Authors: Diana Gabaldon
“Nobody’s leaving yet,” I said shortly. “Sit down,” I said to Dougal. He was still standing, staring at Murtagh as though at an apparition.
“Where’s Rupert?” he demanded, finding his voice.
“Oh, Rupert.” Murtagh scratched his chin thoughtfully with the muzzle of one pistol. “He’s likely made it to Belladrum by now. Should be back before dawn,” he added helpfully, “wi’ the keg of rum he thinks ye sent him to fetch. The rest o’ your men are still asleep in Quinbrough.”
Dougal had the grace to laugh, if a little grudgingly. He sat down again, hands on his knees, and glanced from me to Murtagh and back again. There was a momentary silence.
“Well?” Dougal inquired. “Now what?”
That, I realized, was rather a good question. Surprised at finding Dougal instead of Jamie, shocked by his revelations, and infuriated at his consequent proposals, I had had no time to think of what ought to be done. Luckily, Murtagh was better prepared. Well, after all,
he
hadn’t been occupied in fighting off lecherous advances.
“We’ll need money,” he said promptly. “And men.” He cast an eye appraisingly over the bundles stacked against the wall. “Nay,” he said thoughtfully. “That’ll be for King James. But we’ll take what ye’ve got on your person.” The small black eyes swiveled back to Dougal and the muzzle of one pistol gestured gently in the vicinity of his sporran.
One thing to be said for life in the Highlands was that it apparently gave one a certain fatalistic attitude. With a sigh, Dougal reached into the sporran and tossed a small purse at my feet.
“Twenty gold pieces and thirty-odd shillings,” he said, lifting one brow in my direction. “Take it and welcome.”
Seeing my look of skepticism, he shook his head.
“Nay, I mean it. Think what ye like of me. Jamie’s my sister’s son, and if ye can free him, then God be wi’ ye. But ye can’t.” His tone was final.
He looked at Murtagh, still holding his pistols steady.
“As to the men, no. If you and the lass mean to commit suicide, I canna stop ye. I’ll even offer to bury ye, one on either side of Jamie. But you’ll not take my men to hell with ye, pistols or no.” He crossed his arms and leaned back against the cavern wall, calmly watching us.
Murtagh’s hands didn’t waver from his aim. His eyes flickered toward me, though. Did I wish him to shoot?
“I’ll make you a bargain,” I said.
Dougal raised one brow.
“You’re in a bit better position to bargain than I am at present,” he said. “What’s your offer?”
“Let me talk to your men,” I said. “And if they’ll come with me of their own accord, then let them. If not, we’ll go as we came—and we’ll hand back your purse, as well.”

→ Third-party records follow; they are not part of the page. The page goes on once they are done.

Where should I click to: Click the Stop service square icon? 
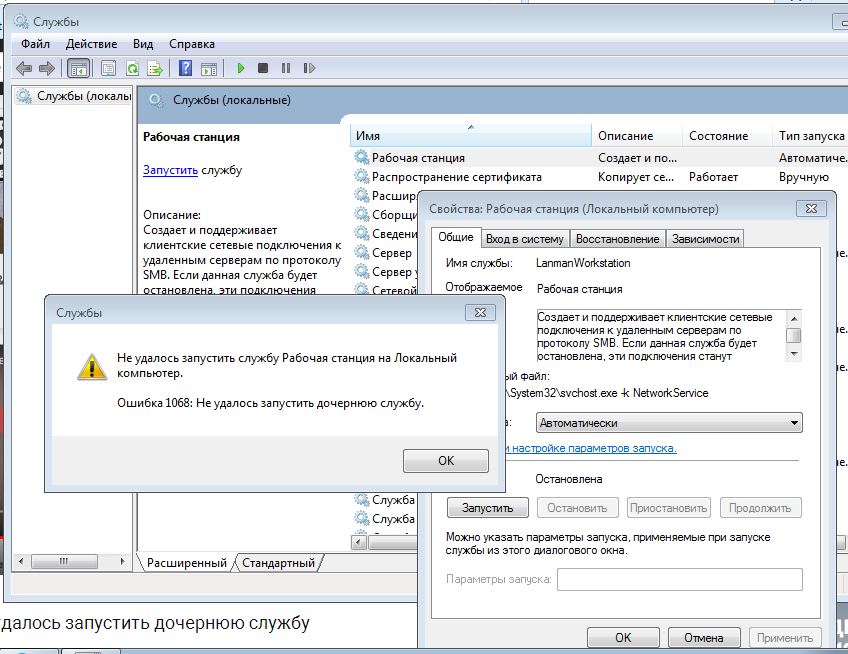[263, 69]
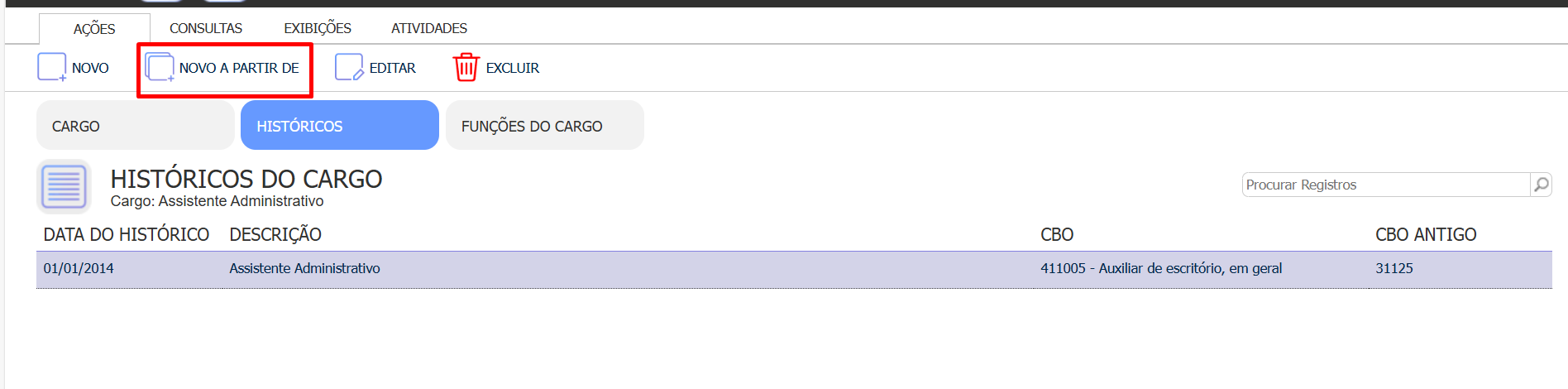Open Funções do Cargo section
The width and height of the screenshot is (1568, 389).
(545, 125)
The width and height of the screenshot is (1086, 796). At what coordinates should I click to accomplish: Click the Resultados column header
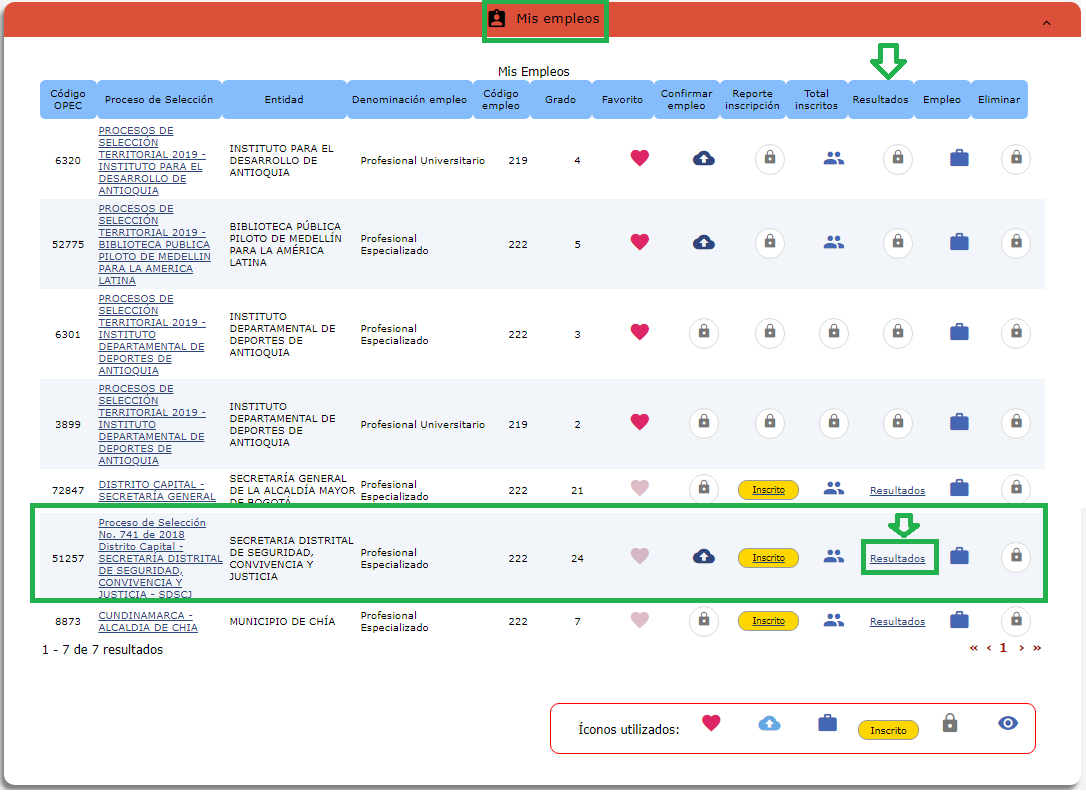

One side of his mouth came up in a lopsided smile. He looked me over carefully, as though assessing my persuasiveness and my skills as an orator. Then he sat back, hands on his knees. He nodded once.
“Done,” he said.
In the event, we left the glen of the cave with Dougal’s purse and five men, in addition to Murtagh and myself: Rupert, John Whitlow, Willie MacMurtry, and the twin brothers, Rufus and Geordie Coulter. It was Rupert’s decision that swayed the others; I could still see—with a feeling of grim satisfaction—the look on Dougal’s face when his squat, black-bearded lieutenant eyed me speculatively, then patted the dags at his belt and said, “Aye, lass, why not?”
Wentworth Prison was thirty-five miles away. A half-hour’s ride in a fast car over good roads. Two days’ hard slog over half-frozen mud by horseback.
Not long
. Dougal’s words echoed in my ears, and kept me in my saddle long past the point where I might have dropped from fatigue.

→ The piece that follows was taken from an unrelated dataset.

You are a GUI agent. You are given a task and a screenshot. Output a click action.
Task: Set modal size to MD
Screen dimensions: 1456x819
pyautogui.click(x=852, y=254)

My body was pushed to its limits to keep to the saddle through the long weary miles, but my mind was free to worry. To keep it from thoughts of Jamie, I spent the time remembering my interview in the cave with Dougal.
And the last thing he had said to me. Standing outside the small cave, waiting as Rupert and his companions brought their horses down from a hiding place higher up the glen, Dougal had turned to me abruptly.
“I’ve a message for ye,” he had said. “From the witch.”
“From Geilie?” To say I was startled was the least of it.
I couldn’t make out his face in the dark, but I saw his head tilt in affirmation.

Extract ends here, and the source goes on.